You don't talk to me about anything important.
You sleep on my couch but might as well be in another state.
" The words tumble out now that the dam has broken.
"And I keep waiting for you to tell me your plans, but you just.. . don't."
Something shifts in his demeanor and his face falls with a sweeping expression of disappointment. “I really fucked this up, didn’t I?” he mumbles mostly to himself.
“Just talk to me,” I plead, swiping at more stray tears on my face. “When you don’t communicate with me, I wind up lost in my own mind. Which, quite honestly, is a mess of anxiety, what-ifs, worst case scenarios, and—”
“No.” Dom’s voice is loud, firm, cutting me off.
“No… you won’t talk to me?” Something inside me crumples.

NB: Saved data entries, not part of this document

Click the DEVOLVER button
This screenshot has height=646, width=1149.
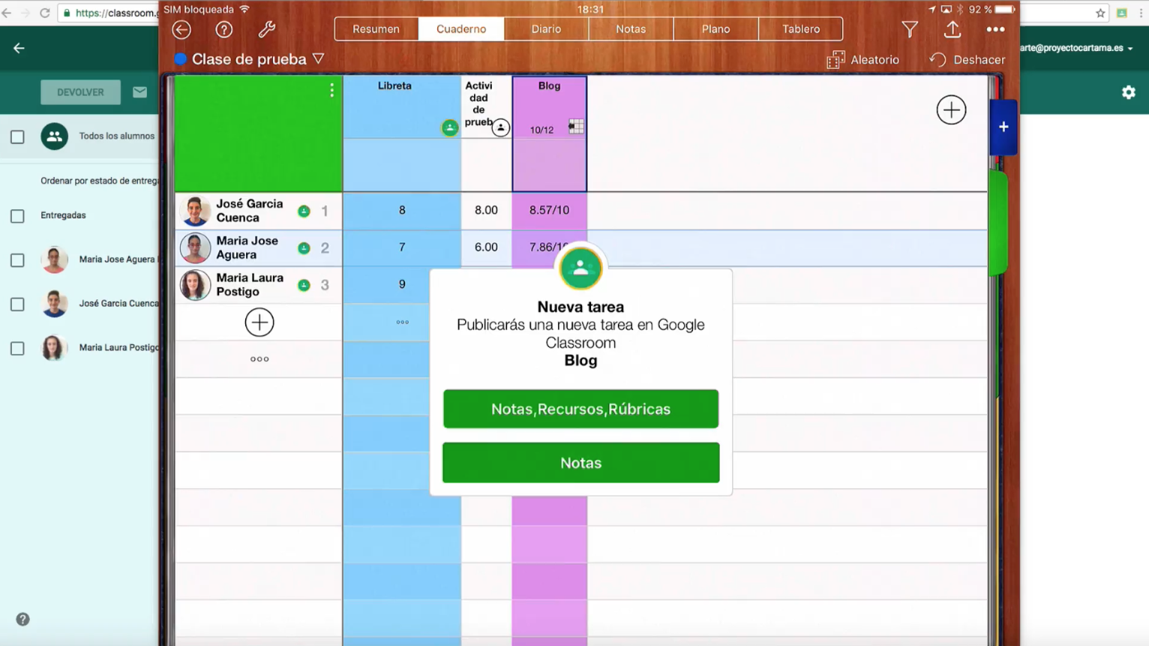80,92
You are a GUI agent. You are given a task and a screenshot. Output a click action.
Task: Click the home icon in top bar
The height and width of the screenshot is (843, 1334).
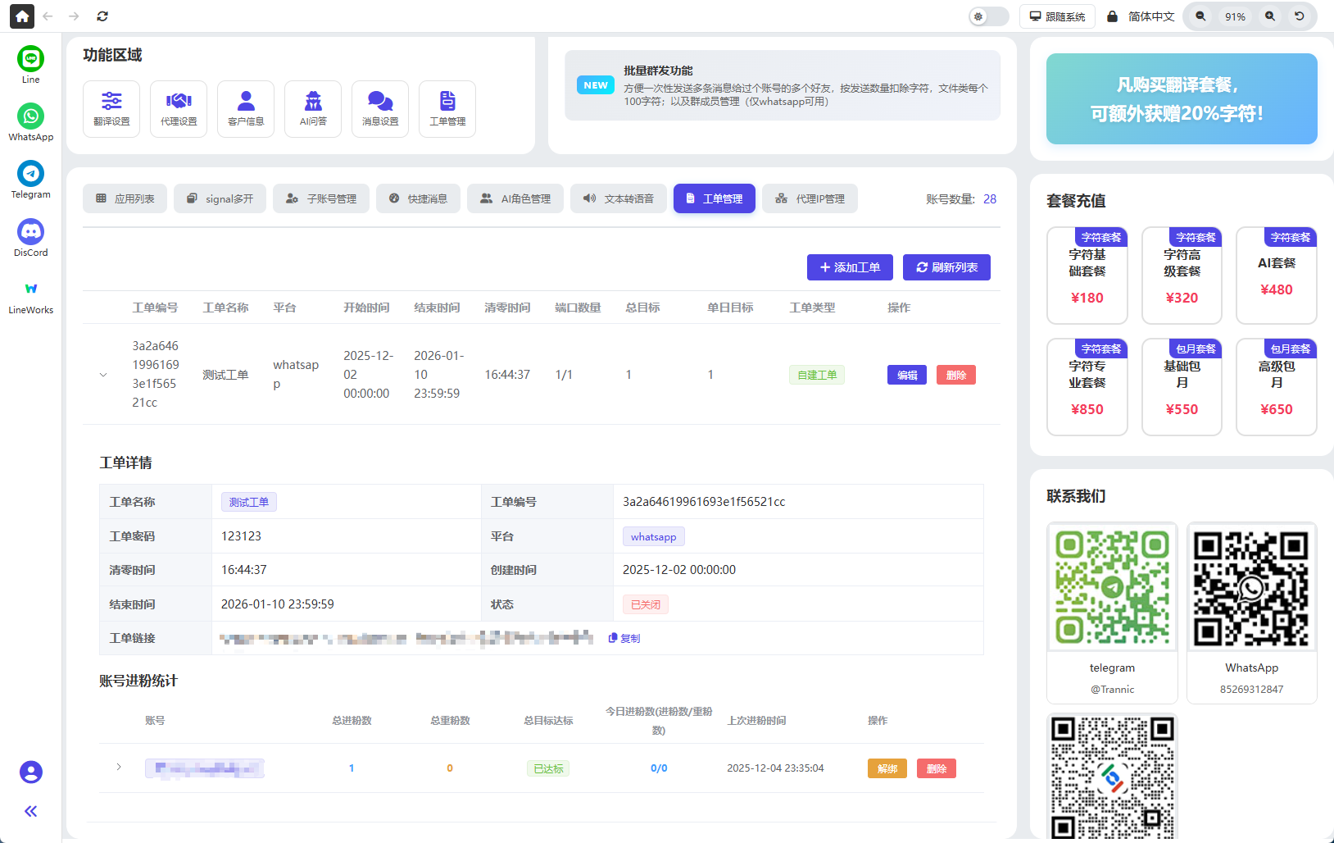click(x=22, y=16)
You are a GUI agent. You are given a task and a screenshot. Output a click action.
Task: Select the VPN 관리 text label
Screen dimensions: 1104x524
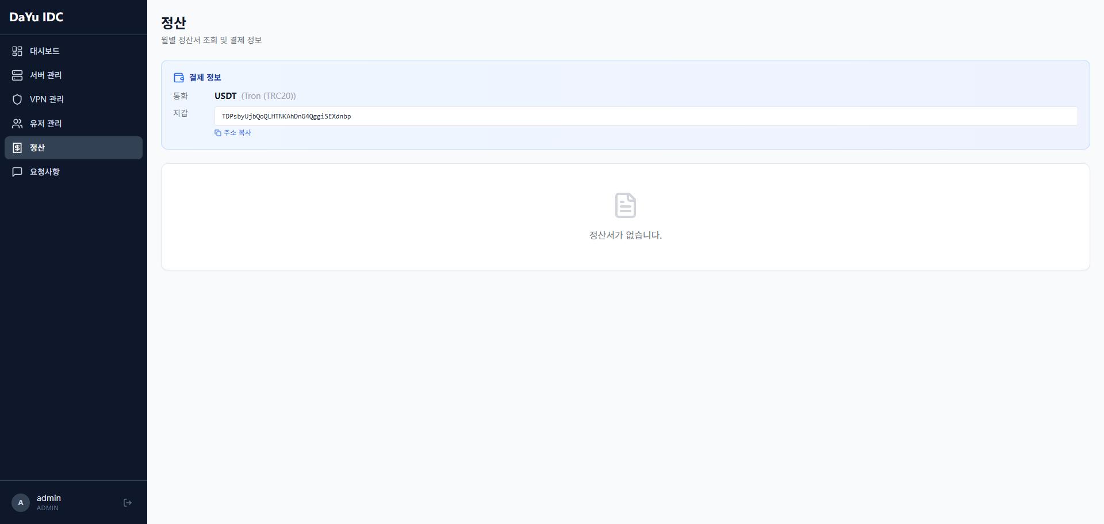point(47,100)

“Jesus, Penelope. No, I’m not selling the store.” Dom runs his hand through his hair, leaving his waves messy and frantic. “Sorry. Fuck. I’m not, that’s not directed at you. I’m pissed at myself right now.”
“Oh.” The word comes out on a choked sob. I’m so relieved at his admission that I don’t even process anything else.
Dom’s hands cup my cheeks, tilting my head to look up at him. “Pen, I mean it when I say I fucked this up. Can you just… can we just get home? And I’ll explain.”
He wipes a final tear from my cheek as I nod.
As we lock up the store, the rain starts coming down.
It’s typical mid-October rain for the midwest, humid and breezy, like summer just refuses to let go of its grip on the weather.
We throw up our hoods and take off at a brisk pace toward the house.
Somewhere along the way, Dom grabs my hand and we start running.
Splashing through puddles, hand in hand, I hear Dominic laughing. His laughter is a sound that sparks warm fuzzies for me. And it’s been so long since I’ve heard it.
By the time we make it to the house, we’re both soaked and shaking with laughter and chills. Carl is slow to rise from his sleepy spot on the couch, but he offers a few yips of excitement at our dramatic entrance.
Dom pulls me down the hall as I shriek, “We’re dripping everywhere!”
“It’s just water!” I swear, the warmth in his voice is enough to keep the chills at bay. He steers us into the bedroom before he lets go of my hand. “One sec, okay?”
Completely bewildered by this man, I simply nod.
Dom walks into the bathroom, flips on the light and a few moments later I hear the sound of the vintage tub being turned on.
Panic shoots through me— I haven’t used that tub since I bought the house.
The contractor who did my pre-purchase inspection warned me the pipes were corroded or something and quoted me a significant amount to get it into working order.
Since then, it’s become a dumping ground for laundry.
“Dominic, you can’t—”
He pops his head out of the bathroom. “I can. We can. Just trust me.”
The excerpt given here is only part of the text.